- Born: 1957 (age 68–69) Mukono District, Uganda
- Citizenship: Ugandan
- Education: Makerere University (Bachelor of Arts in Social Work and Social Administration) (Doctor of Philosophy in Journalism and Communication) University of Wales (Master of Journalism)
- Years active: 1979–present
- Known for: Journalism, Media and Communication; Higher Education Administration; Governance
- Title: professor & Dean, Faculty of Journalism, Media and Communication at Makerere University

= Goretti Nassanga =

Ugandan academic

Goretti Linda Nassanga is a Ugandan journalist, academic and academic administrator, who serves as professor and Dean, Faculty of Journalism and Communication at Makerere University.

==Background and education==
Nassanga was born in Mukono District, in the Buganda Region of Uganda circa 1957. She attended Naggalama Primary School, then Mount Saint Mary's College Namagunga, where she obtained her High School Diploma.

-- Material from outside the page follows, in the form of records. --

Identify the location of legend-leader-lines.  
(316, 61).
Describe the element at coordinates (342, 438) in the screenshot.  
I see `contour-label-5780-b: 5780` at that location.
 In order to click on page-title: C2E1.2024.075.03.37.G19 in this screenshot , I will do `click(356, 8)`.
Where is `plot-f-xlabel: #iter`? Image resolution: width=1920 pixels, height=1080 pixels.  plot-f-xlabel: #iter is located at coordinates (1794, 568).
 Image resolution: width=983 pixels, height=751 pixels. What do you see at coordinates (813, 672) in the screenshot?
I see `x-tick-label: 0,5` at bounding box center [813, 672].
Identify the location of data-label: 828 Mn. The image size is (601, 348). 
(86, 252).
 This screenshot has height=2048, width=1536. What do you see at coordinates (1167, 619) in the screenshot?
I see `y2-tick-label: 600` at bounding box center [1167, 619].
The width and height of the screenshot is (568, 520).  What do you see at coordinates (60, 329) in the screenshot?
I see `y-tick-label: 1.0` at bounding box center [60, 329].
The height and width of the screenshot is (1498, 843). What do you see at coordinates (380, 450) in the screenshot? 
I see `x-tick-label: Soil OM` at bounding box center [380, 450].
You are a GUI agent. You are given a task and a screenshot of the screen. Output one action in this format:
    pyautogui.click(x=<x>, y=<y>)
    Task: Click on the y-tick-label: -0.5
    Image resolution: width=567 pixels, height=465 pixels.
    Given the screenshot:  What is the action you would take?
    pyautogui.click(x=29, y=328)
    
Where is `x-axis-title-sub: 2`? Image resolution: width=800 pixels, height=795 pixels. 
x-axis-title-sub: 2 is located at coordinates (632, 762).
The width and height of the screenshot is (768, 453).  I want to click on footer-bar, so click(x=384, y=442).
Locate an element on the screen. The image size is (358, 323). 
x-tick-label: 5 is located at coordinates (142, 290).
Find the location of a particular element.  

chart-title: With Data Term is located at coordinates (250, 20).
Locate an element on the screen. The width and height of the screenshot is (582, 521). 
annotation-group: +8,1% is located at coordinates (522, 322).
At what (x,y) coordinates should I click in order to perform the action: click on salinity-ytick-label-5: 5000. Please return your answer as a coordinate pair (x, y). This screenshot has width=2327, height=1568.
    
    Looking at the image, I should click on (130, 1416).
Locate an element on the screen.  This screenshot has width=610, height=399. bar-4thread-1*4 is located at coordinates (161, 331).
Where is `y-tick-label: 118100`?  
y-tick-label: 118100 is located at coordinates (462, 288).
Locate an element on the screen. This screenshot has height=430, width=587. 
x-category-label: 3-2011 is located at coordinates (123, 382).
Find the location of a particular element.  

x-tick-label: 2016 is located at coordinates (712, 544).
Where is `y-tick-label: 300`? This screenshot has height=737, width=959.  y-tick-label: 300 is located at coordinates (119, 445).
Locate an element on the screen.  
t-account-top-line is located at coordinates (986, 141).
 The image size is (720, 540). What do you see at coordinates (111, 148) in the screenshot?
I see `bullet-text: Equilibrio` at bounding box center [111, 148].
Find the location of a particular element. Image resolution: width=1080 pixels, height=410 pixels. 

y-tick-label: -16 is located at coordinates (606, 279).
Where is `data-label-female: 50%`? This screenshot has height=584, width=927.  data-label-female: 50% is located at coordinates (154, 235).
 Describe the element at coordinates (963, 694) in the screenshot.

She was admitted to Makerere University, Uganda's oldest and largest public university, where she graduated with  Bachelor of Arts in Social Work and Social Administration in 1979. Later, in 1992 she was admitted to the University of Wales, graduating with a Master of Journalism degree in 1993. In 2003, she graduated from Makerere University with a Doctor of Philosophy in Journalism and Communication.

==Career==
Nassanga's first job out of university in 1979, was as an information officer at the then Uganda Ministry of Information. There, she wrote stories for the Uganda News Agency which would air on Radio Uganda and Uganda Television. Initially, she was posted at the general desk, where she covered a number of assignments. Later, she was deployed to Parliament as a reporter. In time, she rose to head the Parliament Desk. After that, she joined the Presidential Press Unit as a reporter, eventually becoming the head of the Presidential Press Unit.

In 1989 Nassanga retired from active journalism and took up a teaching position at the School of Journalism at the Institute of Public Administration (now Uganda Management Institute). In 1992, she left to pursue a Master of Journalism degree from the University of Wales, in Cardiff, United Kingdom.

When she returned to Uganda in 1993, she joined Makerere University as a lecturer in journalism. In 1998, she became the head of the newly created Department of Journalism at the university. In 2003, she graduated with a Doctor of Philosophy from Makerere, becoming the first PhD graduate from the department. On 29 July 2016, Nassanga became a professor, and as of September 2019, was the only professor at the department.

==Other considerations==
Professor Nassanga has published extensively in peer-reviewed journals and contributed chapters in various books. Her subject matter has included gender, media and development, development communication, environment communication, health communication, media ethics, regulation and communication policies, peace journalism, ICT and new media.